To be fair, I've never really asked any of my friends what it's like to be engaged. After they would make the announcement that their boyfriend proposed the first thing I thought to do was some fast math to make sure the singles were still the majority in my group of girlfriends.
Maybe if I pioneer my way through some of the thoughts no one talks about, others will feel compelled to admit these things when they happen to them.
The first thing no one mentions about being newly engaged is that moment when you say to yourself "Holy crap. What the hell did I just agree to?!"
I mean, you know you love him, you know he's the right guy, and you know marriage is in your plan, but holy crap, what the hell did I just agree to?
That moment happened for me an hour into our engagement.
After proposing, Chris and I went to eat dinner. I was admiring the ring and listening to him talk about how he had worked so hard the week before to keep everything a surprise. He finished by saying "...that brings us to here and now we're engaged!"
I'm sorry? We're what?
No one told me how strange it would sound to hear myself referred to as "engaged."
My mind lost what little grip on sanity it was struggling to maintain and floated off into a sea of "Is this right? Can I do this? Did I think this out enough?"

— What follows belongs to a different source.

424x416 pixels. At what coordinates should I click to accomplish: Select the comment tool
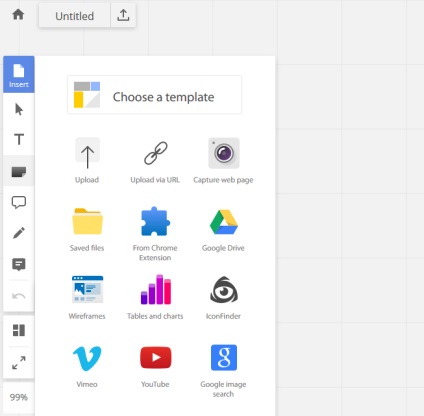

I'm not a psychologist, and I've never heard any of my newly engaged friends mention this phenomenon, but I have to think it's normal.
I would like to think my anxiety demonstrated a mark of maturity. That I knew that marriage was serious business and not to be taken lightly. Who wouldn't feel a little uncertain about something as momentous as agreeing to share the rest of your life with one other person?
Once we started telling people of our engagement, I was surprised at the number of people who didn't ask to see the ring. I thought that's what people did.
"We're engaged!"
"Ah, let's see the ring!"
Are we not doing this anymore?
I feel so superficial.
It also surprised me the number of people who didn't ask to hear the proposal story. It's like they'd already watched it on the 6 o'clock news and therefore didn't need to hear anymore details.
Or maybe just one person didn't ask to see the ring and one person didn't ask to hear the story and that felt like 100 people.
No one told me that our first disagreement as an engaged couple would be over what gifts to register for. Chris was excited about the registry process until I began to discourage his non-domestic additions.
"We're supposed to register for things to help us set up our new house. Plates and towels and stuff."
"But we already have plates and towels and stuff. What we don't have is a go-cart or a sword."
No one mentions you're going to be happy. It's like telling water "you're going to be wet."
What should be mentioned is that you're going to be so happy your face hurts.
I did so much smiling and laughing in the weeks that followed getting engaged, I kind of wish I would have stretched first.
No one tells you how you hope everyday that there's still someone you haven't announced your engagement to. Someone you can call and share squeals of excitement with.
The more I think about it, the more I can't recall anyone telling me much of anything about getting engaged.
Getting married, sure.
But engagements seem to pass by all the time with little questioning or inquiries.
I'm open to talking about what really happens.
It will at least help explain why you'll find us registered for a go-cart and some medieval weaponry.